__Apply what you read__.
[1] Answer these questions using the article on Boesemania microlepis:
(a) In which family is this fish placed?
(b) What are its two common names?
(c) In what year was Boesemania first proposed as a genus?
[2] Carry on the article about the fish Boesemania microlepis from the point where it stops.
(Page extract)
Scientific classification
- Kingdom: Animalia
- Phylum: Chordata
- Class: Actinopterygii
- Order: Acanthuriformes
- Family: Sciaenidae
- Genus: Boesemania
- Species: B. microlepis
- Binomial name: Boesemania microlepis (Bleeker, 1858)
- Synonyms: Johnius microlepis Bleeker, 1858 ; Otolithoides aeneocorpus Fowler, 1935 ; Pseudosciaena microlepis (Bleeker, 1858) ;

= Boesemania microlepis =

- Authority: (Bleeker, 1858)
- Conservation status: DD

Genus of freshwater fish

Boesemania microlepis is a species of freshwater fish in the family Sciaenidae in the order Acanthuriformes. Also known as the Boeseman croaker and smallscale croaker, this fish lives in southeast Asian rivers.

==Taxonomy==
Boesemania was first proposed as a monospecific genus in 1977 by the English ichthyologist Ethelwynn Trewavas with Johnius microlepis, which had been described in 1858 by Pieter Bleeker from Palembang on Sumatra, designated as its type species and its only species. Later, B. polykladiskos was added from Bahaba.
(End Page extract)
(Material provided)
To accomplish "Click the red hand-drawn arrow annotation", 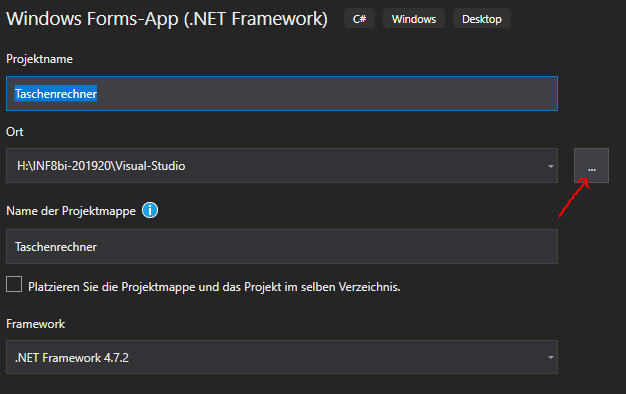I will (x=574, y=198).
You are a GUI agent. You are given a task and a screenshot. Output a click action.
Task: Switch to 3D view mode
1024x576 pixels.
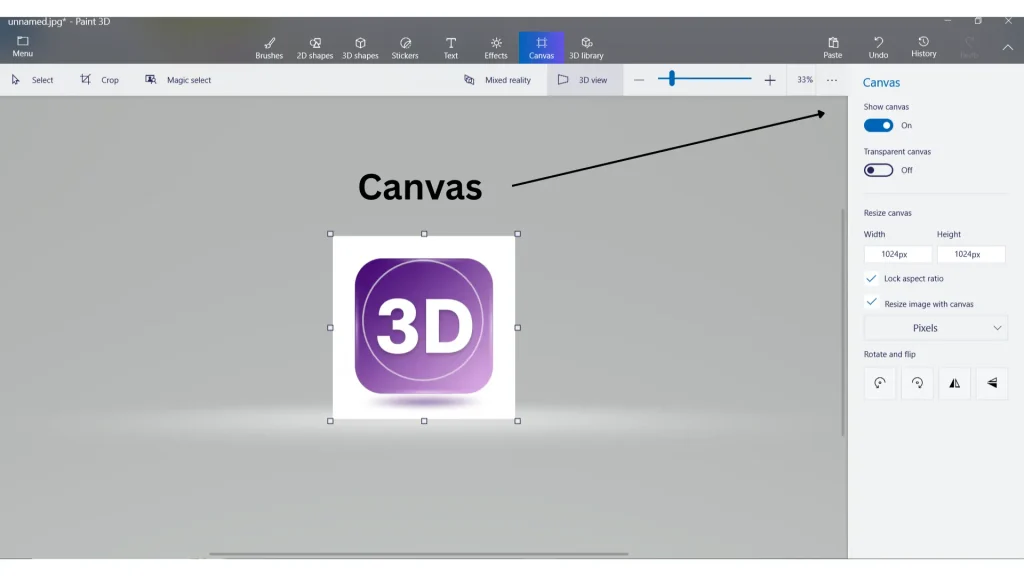(581, 79)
(End Material provided)
__Task responses__.
[1]
(a) Sciaenidae
(b) Boeseman croaker and smallscale croaker
(c) 1977

[2]
==Description==
Boesemania microlepis is a relatively large species, reaching a maximum published standard length of 100 cm, although 20 cm is more typical, and 18 kg in weight. This species has a thin caudal peduncle. The mouth is terminal, a little oblique and the upper jaw reaches back as far as the posterior edge of the eye. There are small and large teeth in both jaws, but there are no canine-like teeth. In the upper jaw the large ones make up the outer rows and in the lower jaw they make up the inner rows. The dorsal fin his supported by 9 to 10, typically 10, spines and ten there is an incision, with the fin behind the incision supported by a single spine and between 27 and 34 soft rays. The anal fin is supported by 2 spines and 7 soft rays, with the second spine being very elongated. The caudal fin is pointed. There are cycloid scales on the snout and cheek and ctenoid scales elsewhere. The lateral line scales extend to the tip of the caudal fin. The swim bladder is shaped like a carrot, with a pair of forward-directed appendages and 5 or 6 pairs of rearward-directed appendages, all tube-like and commencing at the anterior end of the swim bladder. The forward directed appendages enter the head beyond transverse septum, and rearwards directed appendages extend to nearly two thirds of the way along the swim bladder. They are greyish brown on the sides and back, paler ventrally and there are indistinct dark transverse
lines on back. The fins are yellow with a light mottling of dark spots on the dorsal and caudal fin.

==Distribution==
Boesemania microlepis lives in the mainland Southeast Asia (Cambodia, Laos, Vietnam, and Thailand) as well as in Sumatra (Indonesia). It is found in several rivers such as the Mekong, Chao Phraya River, Mae Klong, Nan River, Tha Chin River, and Bang Pakong River.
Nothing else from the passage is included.